Which makes an NPU really nice for inference of a model at runtime. Especially on a robot because NPUs are energy efficient.

But, what you can do, in response to “If we can’t use PhotonVision for this task, how can we send data from the Raspberry Pi to NetworkTables?” is put the pi4 in the robot, on the network, use the pynetworktables library to publish data to network tables, and drop a Python script on the pi4 setup so that systemd starts it up as a daemon of sorts and let it handle processing the camera. You can run ML inference on the pi4 CPU if you have a proper model.

You could probably convert the rknn format to onnx. I don’t recall doing this but recall trying to go the other way and getting frustrated. Though I was also trying to quantize the model at the same time. And it was not robot related.

But that also brings me to quantizing the model. If you really want to have a go at ML on a pi4 you’ll want to be going this route. A model is a series of weights which are really just matrices of numbers. And those numbers are usually 32 bit or 16 bit floating point numbers. And NPUs and GPUs love floating point numbers! Wee hoo! Though they’re even faster with integers.

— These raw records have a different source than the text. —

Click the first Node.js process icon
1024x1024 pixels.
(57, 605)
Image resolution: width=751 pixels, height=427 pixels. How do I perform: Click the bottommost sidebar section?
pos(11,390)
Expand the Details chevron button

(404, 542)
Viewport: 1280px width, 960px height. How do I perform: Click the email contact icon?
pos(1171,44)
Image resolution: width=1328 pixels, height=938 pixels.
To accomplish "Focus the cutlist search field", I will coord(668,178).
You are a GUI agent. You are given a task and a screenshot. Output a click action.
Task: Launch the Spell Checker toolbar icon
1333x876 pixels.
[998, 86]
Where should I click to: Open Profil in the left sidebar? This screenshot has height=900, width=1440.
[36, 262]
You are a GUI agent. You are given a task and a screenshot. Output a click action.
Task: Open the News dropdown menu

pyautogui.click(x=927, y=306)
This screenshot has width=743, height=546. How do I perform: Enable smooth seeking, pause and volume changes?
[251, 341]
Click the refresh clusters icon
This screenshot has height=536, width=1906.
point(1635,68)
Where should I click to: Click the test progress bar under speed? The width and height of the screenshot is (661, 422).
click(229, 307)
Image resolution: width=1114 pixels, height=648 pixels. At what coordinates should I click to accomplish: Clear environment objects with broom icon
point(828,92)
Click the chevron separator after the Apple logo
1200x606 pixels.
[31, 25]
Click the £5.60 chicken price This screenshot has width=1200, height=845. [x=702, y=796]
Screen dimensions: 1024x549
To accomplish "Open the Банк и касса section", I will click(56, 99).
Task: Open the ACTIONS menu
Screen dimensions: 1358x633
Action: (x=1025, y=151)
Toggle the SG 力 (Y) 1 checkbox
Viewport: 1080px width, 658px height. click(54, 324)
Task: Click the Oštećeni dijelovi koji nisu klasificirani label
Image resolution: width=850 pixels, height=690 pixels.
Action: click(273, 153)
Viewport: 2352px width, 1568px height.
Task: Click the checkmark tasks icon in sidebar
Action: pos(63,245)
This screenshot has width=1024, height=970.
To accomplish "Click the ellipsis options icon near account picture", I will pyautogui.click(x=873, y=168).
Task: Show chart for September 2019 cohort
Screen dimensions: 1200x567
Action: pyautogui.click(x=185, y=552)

CPUs aren’t as fond of floats. It’s hilarious how many PCs just din’t do float math. And the ARM series in the pi’s aren’t strangers to just leaving out some math operations on the chip like division. Instead they optimize for common operations, like integer math and multiplication.

Anyhoo quantization is when you take those fp32 or fp16 values and scale them into 0-255 integer values. You lose resolution on the inference of what is or isn’t an object but it goes faster. And you rebuild the model so it uses those new weights and the CPU has a much easier time with it all. But it still isn’t great.

All that said I think you’d be better with every other option suggested. What I outlined above are things I’ve learned from mistakes.